Microsoft Disables App Installer Feature Amid Security Concerns

Microsoft on Thursday took steps to safeguard users by disabling the App Installer feature in Windows 10, following the discovery that threat actors were exploiting it to spread malware.

The company said the decision was made after seeing a rise in malware kits for sale on cybercriminal forums and the dark web, with growing usage of elements from the kits.

"Recently, malicious activity was observed where bad actors are now using the ms-appinstaller URI scheme handler to trick users into installing malicious software," wrote Microsoft in a security advisory. "We highly recommend customers do not install apps from unknown websites."

App Installer is a feature only available in Windows 10 that allows users to install and modify .appx or .appxbundle files, used to develop Windows Store apps. Outside of using the feature, the only other way to install and modify these files in Windows 10 is through PowerShell.

With last week's update, users will no longer have the ability to install an app directly from a web page using the MSIX package installer. Instead, Microsoft will require users to download the MSIX package first before starting the installation process. This change ensures that locally installed antivirus protections are activated, providing an additional layer of defense against potential threats, said the company.

In a follow-up blog post, Microsoft dove into some of its findings when it comes to the cybercriminal groups who are attempting what are mostly financially motivated cyber incidents. Since November 2023, the company has monitored the activity of multiple cybercriminal groups, including Storm-0569, Storm-1113, Sangria Tempest and Storm-1674, and broke down how these groups have operated.

"The observed activity includes spoofing legitimate applications, luring users into installing malicious MSIX packages posing as legitimate applications, and evading detections on the initial installation files," said Microsoft.

In one example, Microsoft outlined how Storm-0569 had conducted a campaign of spreading the Batloader malware family by spoofing .appx download landing pages that appear to contain installation files for popular apps like Zoom, TeamViewer, AnyDesk and Tableau. If a user downloads and runs the malicious installer, additional harmful processes and scripts are run.

"Storm-0569 then uses PowerShell and batch scripts that lead to the download of BATLOADER. In one observed instance, Storm-0569's BATLOADER dropped a Cobalt Strike Beacon followed by data exfiltration using the Rclone data exfiltration tools and Black Basta ransomware deployment by Storm-0506."

Microsoft said that the group then creates specially crafted phishing and malvertizing emails to users based on the data exfiltration, with the goal of leading to a ransomware demand.
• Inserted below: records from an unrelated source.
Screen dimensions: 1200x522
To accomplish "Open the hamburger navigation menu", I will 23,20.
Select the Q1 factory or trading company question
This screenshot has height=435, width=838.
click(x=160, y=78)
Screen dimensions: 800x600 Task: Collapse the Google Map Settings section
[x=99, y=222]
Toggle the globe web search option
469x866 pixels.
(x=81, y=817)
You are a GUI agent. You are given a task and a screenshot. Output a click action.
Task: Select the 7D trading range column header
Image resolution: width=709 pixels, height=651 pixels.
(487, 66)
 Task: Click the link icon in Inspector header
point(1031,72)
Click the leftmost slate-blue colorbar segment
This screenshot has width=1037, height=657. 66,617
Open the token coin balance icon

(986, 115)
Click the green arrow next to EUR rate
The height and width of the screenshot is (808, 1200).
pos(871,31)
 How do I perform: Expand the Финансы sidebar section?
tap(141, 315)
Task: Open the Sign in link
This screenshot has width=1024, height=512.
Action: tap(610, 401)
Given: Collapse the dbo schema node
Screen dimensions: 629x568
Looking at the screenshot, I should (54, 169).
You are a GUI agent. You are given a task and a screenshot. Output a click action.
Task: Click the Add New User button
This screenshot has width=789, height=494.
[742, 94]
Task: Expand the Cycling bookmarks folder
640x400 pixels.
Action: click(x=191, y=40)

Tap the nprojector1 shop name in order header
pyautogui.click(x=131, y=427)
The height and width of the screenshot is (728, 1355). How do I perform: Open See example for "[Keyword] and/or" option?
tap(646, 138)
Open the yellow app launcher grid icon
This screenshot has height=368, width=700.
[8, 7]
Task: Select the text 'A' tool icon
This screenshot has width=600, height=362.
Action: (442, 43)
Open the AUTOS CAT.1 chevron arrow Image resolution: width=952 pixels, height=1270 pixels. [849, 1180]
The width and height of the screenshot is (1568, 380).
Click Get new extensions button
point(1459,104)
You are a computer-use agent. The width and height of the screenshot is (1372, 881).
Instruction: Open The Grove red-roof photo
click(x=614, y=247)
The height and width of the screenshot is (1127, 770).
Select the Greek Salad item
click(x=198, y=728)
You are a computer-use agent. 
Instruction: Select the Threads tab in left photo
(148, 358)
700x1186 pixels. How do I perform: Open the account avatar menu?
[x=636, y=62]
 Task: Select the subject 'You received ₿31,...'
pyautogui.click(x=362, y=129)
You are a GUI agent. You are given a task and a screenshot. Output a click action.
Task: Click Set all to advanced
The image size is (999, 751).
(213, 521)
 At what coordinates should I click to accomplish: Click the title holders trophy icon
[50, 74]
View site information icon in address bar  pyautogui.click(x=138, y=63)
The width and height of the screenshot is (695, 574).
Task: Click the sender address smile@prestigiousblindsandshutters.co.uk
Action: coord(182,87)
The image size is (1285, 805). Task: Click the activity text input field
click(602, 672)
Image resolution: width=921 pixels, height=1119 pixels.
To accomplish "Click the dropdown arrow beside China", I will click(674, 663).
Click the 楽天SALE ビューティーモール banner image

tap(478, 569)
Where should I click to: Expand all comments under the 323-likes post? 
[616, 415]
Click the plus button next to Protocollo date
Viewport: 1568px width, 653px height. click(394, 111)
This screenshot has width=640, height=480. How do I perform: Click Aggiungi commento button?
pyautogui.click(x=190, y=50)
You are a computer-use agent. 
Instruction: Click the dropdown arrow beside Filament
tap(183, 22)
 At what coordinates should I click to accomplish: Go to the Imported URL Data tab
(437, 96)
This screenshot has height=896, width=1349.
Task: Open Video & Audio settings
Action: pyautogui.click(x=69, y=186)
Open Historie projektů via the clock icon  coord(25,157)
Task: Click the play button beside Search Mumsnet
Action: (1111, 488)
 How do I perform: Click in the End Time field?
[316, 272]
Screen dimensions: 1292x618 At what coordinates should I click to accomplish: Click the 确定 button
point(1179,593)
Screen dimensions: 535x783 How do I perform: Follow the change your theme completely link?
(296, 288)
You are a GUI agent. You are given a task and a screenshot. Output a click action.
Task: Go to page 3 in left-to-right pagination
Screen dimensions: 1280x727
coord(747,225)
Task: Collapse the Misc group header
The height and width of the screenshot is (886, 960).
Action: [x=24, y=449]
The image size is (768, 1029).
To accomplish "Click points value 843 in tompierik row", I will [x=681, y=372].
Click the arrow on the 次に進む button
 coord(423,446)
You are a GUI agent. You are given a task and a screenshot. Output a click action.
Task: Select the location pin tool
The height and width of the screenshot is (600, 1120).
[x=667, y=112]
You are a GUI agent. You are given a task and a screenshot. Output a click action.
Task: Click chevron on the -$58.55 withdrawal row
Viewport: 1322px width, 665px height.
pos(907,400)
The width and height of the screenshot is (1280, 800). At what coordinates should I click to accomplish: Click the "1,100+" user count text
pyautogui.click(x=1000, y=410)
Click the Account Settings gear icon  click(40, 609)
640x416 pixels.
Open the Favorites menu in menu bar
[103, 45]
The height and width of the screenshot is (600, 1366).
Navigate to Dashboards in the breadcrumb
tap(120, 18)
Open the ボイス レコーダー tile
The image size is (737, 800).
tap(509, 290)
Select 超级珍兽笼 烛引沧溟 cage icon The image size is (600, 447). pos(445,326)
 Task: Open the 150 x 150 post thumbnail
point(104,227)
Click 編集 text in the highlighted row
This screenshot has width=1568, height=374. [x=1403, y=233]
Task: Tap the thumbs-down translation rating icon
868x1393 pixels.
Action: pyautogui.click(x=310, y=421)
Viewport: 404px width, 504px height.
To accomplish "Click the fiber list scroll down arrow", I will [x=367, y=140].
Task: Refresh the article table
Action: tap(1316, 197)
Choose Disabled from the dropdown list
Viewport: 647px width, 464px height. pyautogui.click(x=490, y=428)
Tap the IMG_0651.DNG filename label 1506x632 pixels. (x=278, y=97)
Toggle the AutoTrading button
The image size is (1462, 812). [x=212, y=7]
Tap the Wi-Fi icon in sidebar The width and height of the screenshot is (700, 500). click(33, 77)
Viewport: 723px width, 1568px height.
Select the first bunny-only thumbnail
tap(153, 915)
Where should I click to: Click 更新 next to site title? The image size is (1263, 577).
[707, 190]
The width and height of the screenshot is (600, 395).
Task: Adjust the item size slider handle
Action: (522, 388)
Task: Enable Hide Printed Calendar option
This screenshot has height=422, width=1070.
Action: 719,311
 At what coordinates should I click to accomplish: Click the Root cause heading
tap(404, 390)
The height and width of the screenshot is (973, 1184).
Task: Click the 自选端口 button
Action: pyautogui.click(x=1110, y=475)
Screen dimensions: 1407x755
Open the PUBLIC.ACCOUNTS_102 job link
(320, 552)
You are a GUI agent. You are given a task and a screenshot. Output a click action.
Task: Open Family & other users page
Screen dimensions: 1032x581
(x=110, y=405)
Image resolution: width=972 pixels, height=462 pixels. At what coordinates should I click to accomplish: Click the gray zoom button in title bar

Along with disabling App Installer for Windows 10 users, Microsoft has provided some mitigation recommendations for IT, including:

  • Implementing Conditional Access authentication strength that requires employees and external users to undergo phishing-resistant authentication when accessing critical applications.
  • Providing end users with best practices when searching and downloading external files.
  • Deploying the latest phishing-resistant authentication methods for users.
  • Configuring Microsoft 365 to scan and check any external links clicked on by users.